**Orientações e requisitos:** Reproduza integralmente o texto sobre a suspeição e o impedimento do juiz no processo civil, sem alterar nenhuma palavra.

##### Texto selecionado #####

"Da suspeição e do impedimento do juiz no Processo Civil"

Princípio da Imparcialidade do Juiz
Princípio da Imparcialidade do Juiz

Direito

24/02/2015

INTRODUÇÃO

 

O Juiz é um sujeito no processo civil com o dever de dar andamento nos processos por meio de atos processuais, buscando fornecer ao fim de todos os atos praticados uma resposta ao litígio apresentado, que deverá ser cumprida ou questionada pelas partes (autor e réu).  

O juiz tem seus deveres, poderes e responsabilidades elencados nos art. 125 a 133 do CPC[1]. Assim como também deve respeitar a alguns princípios que possui o Processo Civil, para que seus atos tenham legitimidade e possam surtir os efeitos desejados.

Assim como o juiz tem deveres a executar, este também deve se eximir de alguns casos quando a lei assim determinar, que são os casos de impedimento e suspeição do juiz, tratados nos art.134 e 135 CPC, sob pena de ter a sentença rescindida ou de ser recusado pelas partes conforme art. 304, ato executado por meio da exceção, que veremos de modo detalhado no decorrer deste artigo.

##### Dados fornecidos #####

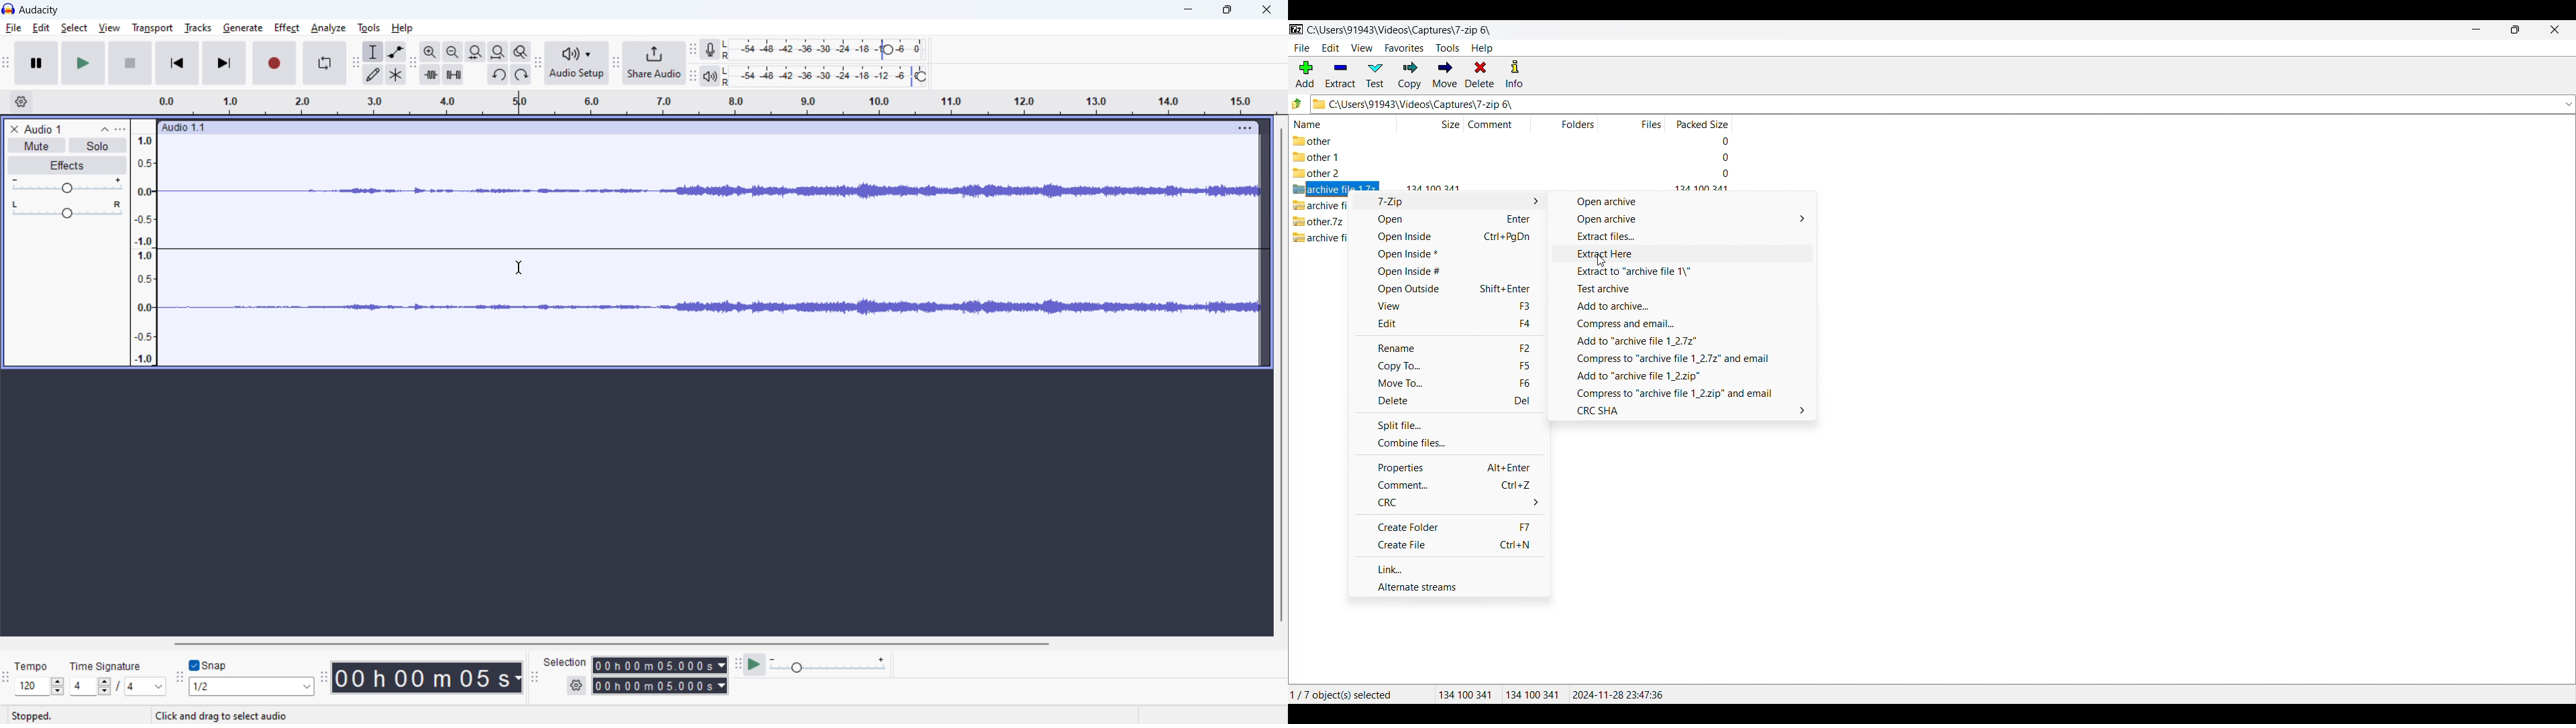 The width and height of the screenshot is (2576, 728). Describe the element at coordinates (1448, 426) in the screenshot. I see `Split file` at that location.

#####
##### Dados fornecidos #####

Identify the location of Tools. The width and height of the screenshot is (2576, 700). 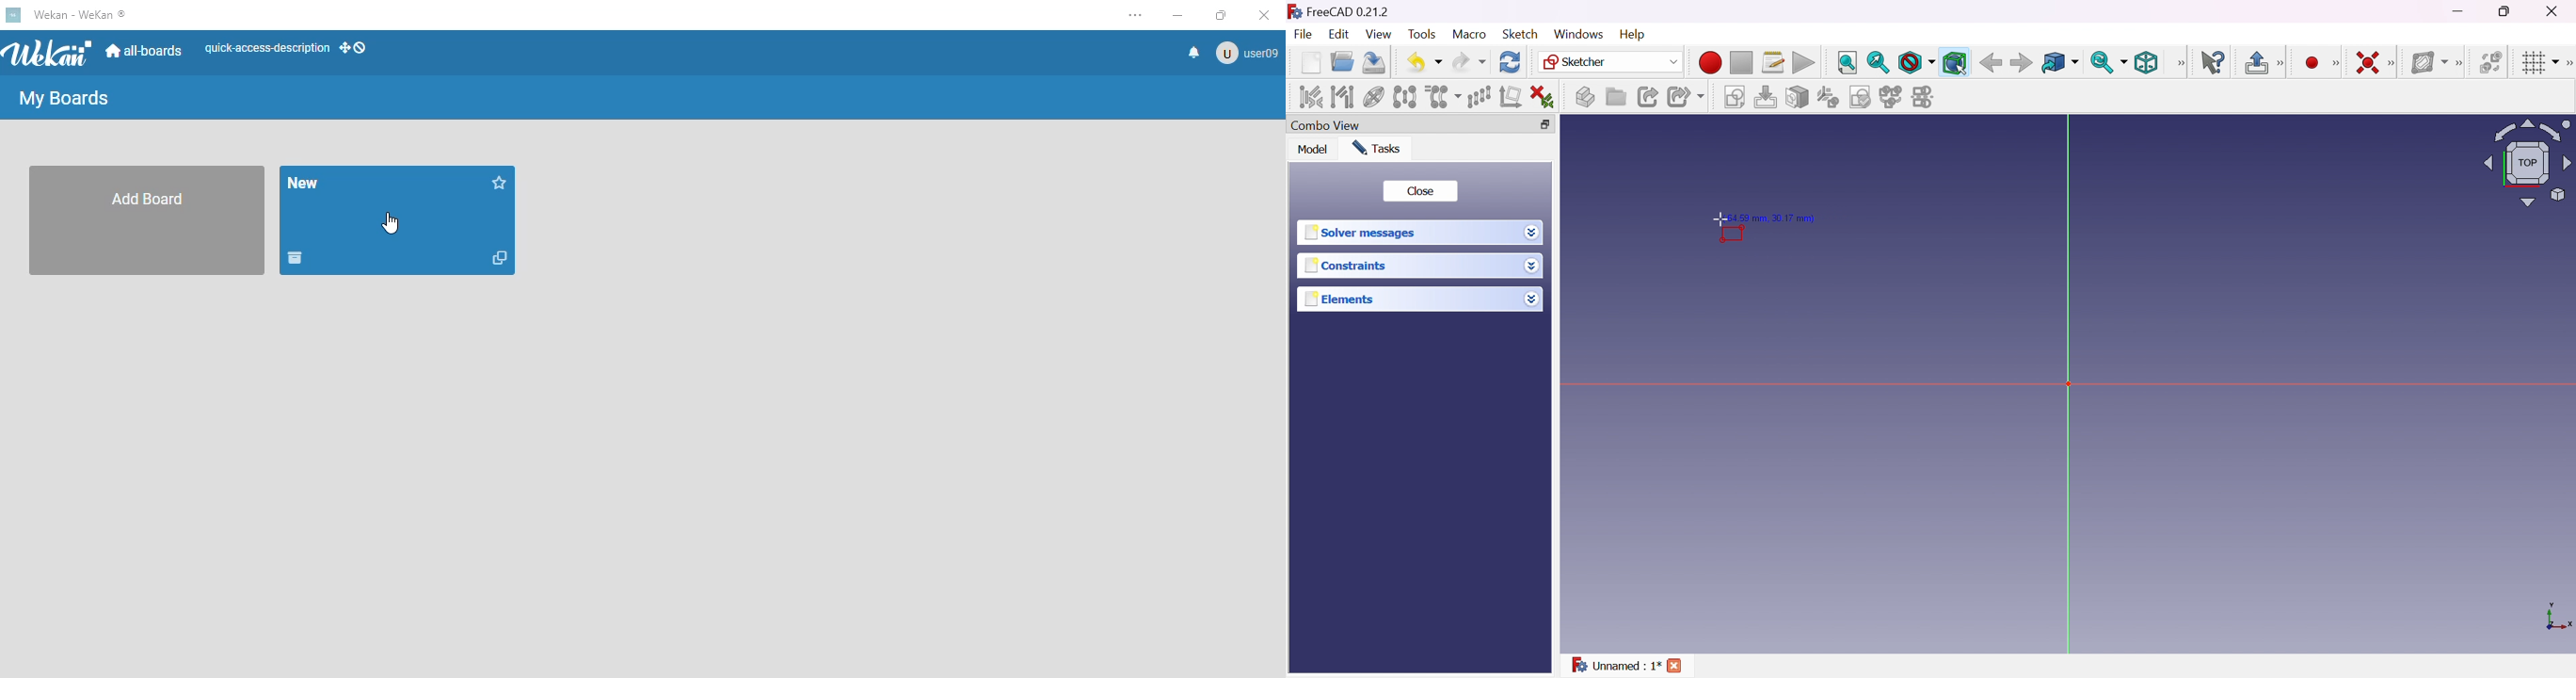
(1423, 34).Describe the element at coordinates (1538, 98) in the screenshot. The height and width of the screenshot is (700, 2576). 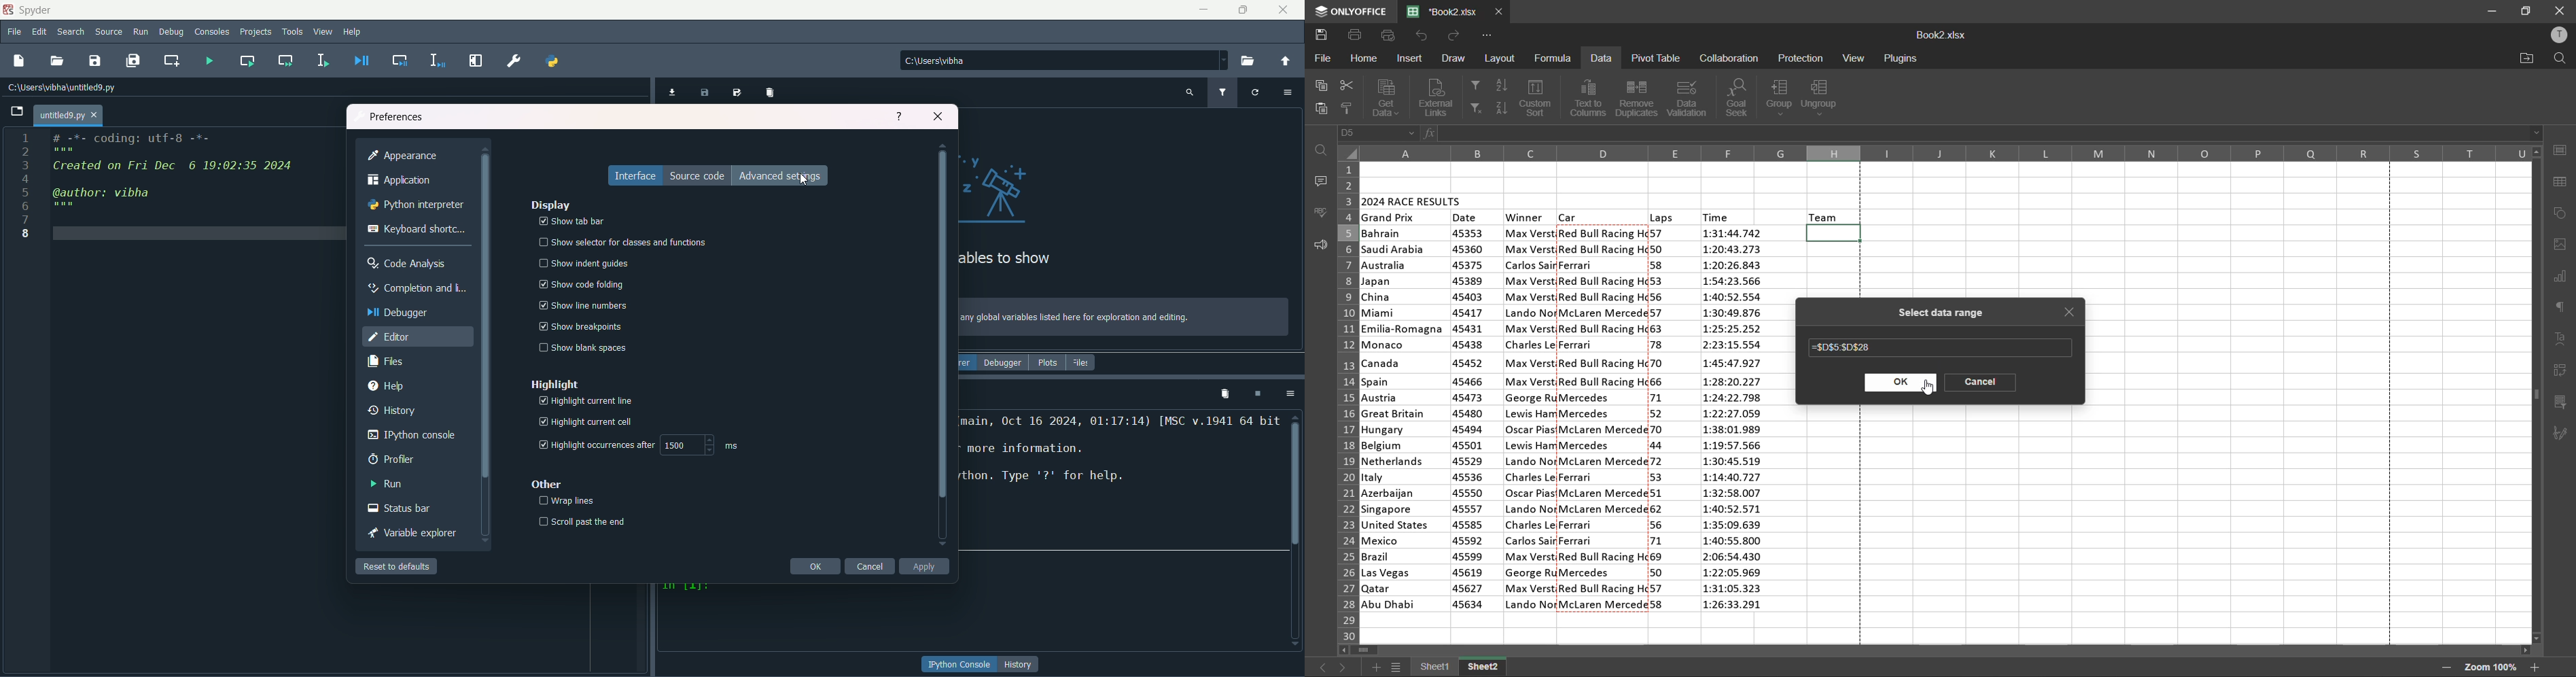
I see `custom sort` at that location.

#####
##### Dados fornecidos #####

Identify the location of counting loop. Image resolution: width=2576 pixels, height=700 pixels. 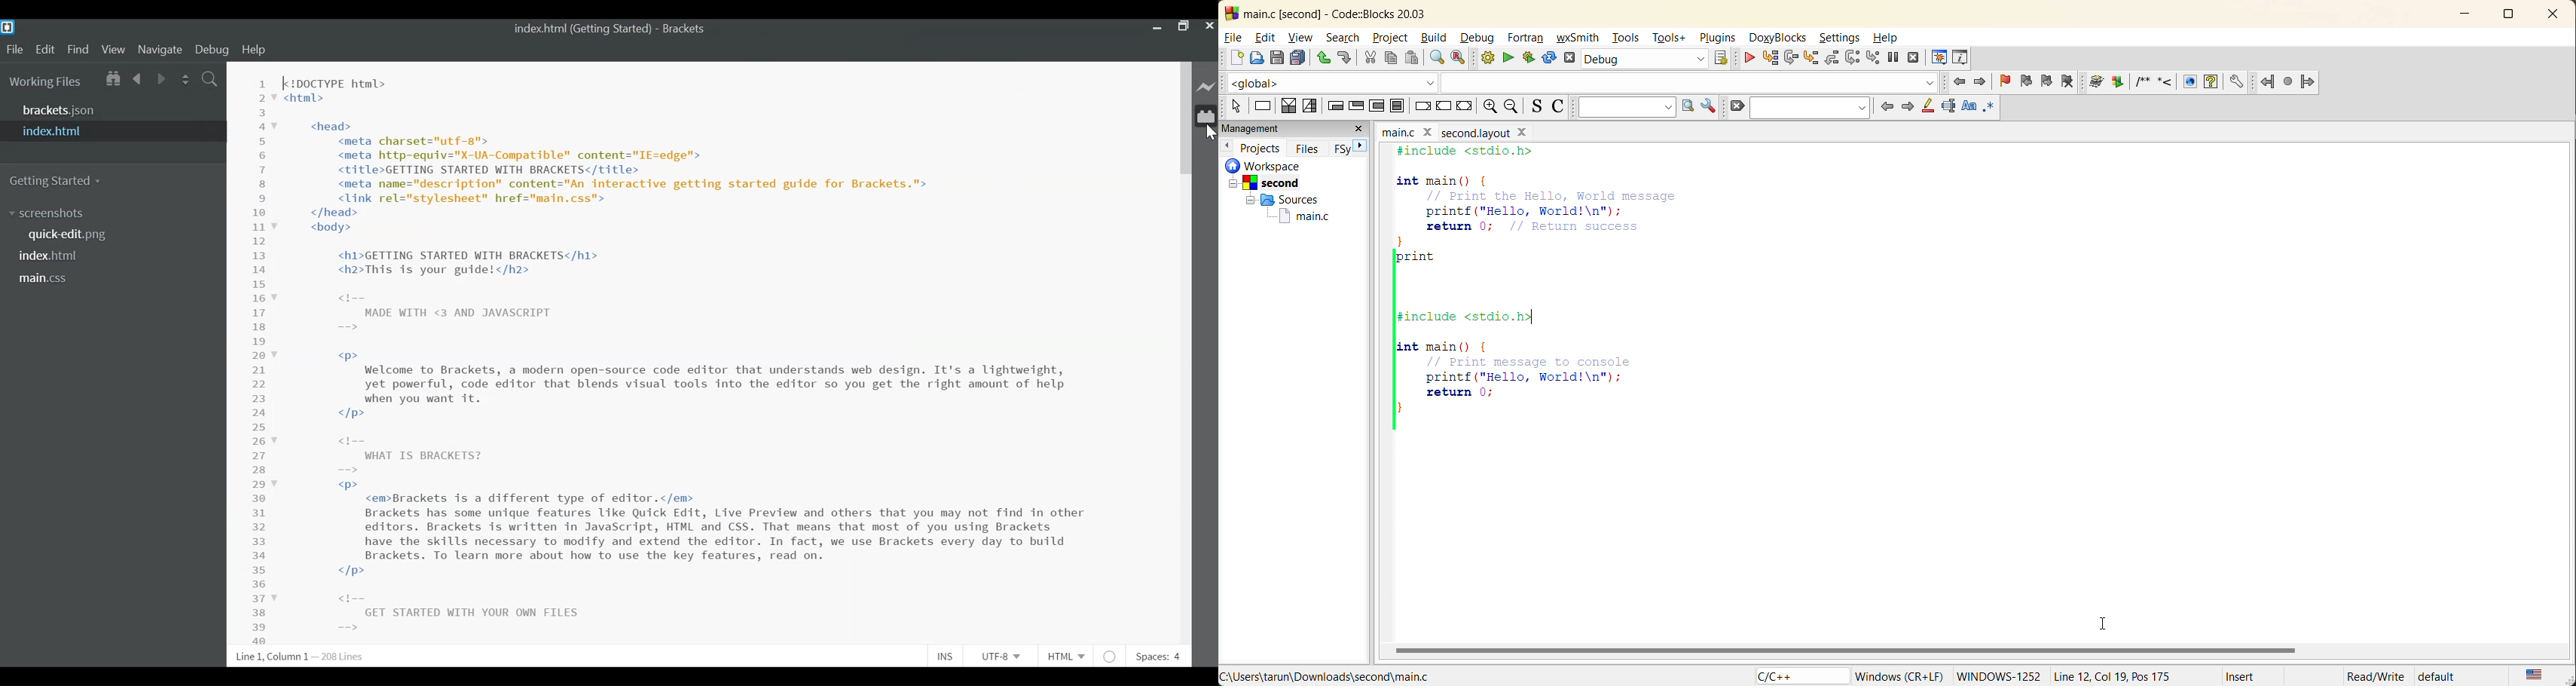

#####

**Resposta esperada:**
"Da suspeição e do impedimento do juiz no Processo Civil"

Princípio da Imparcialidade do Juiz
Princípio da Imparcialidade do Juiz

Direito

24/02/2015

INTRODUÇÃO

 

O Juiz é um sujeito no processo civil com o dever de dar andamento nos processos por meio de atos processuais, buscando fornecer ao fim de todos os atos praticados uma resposta ao litígio apresentado, que deverá ser cumprida ou questionada pelas partes (autor e réu).  

O juiz tem seus deveres, poderes e responsabilidades elencados nos art. 125 a 133 do CPC[1]. Assim como também deve respeitar a alguns princípios que possui o Processo Civil, para que seus atos tenham legitimidade e possam surtir os efeitos desejados.

Assim como o juiz tem deveres a executar, este também deve se eximir de alguns casos quando a lei assim determinar, que são os casos de impedimento e suspeição do juiz, tratados nos art.134 e 135 CPC, sob pena de ter a sentença rescindida ou de ser recusado pelas partes conforme art. 304, ato executado por meio da exceção, que veremos de modo detalhado no decorrer deste artigo.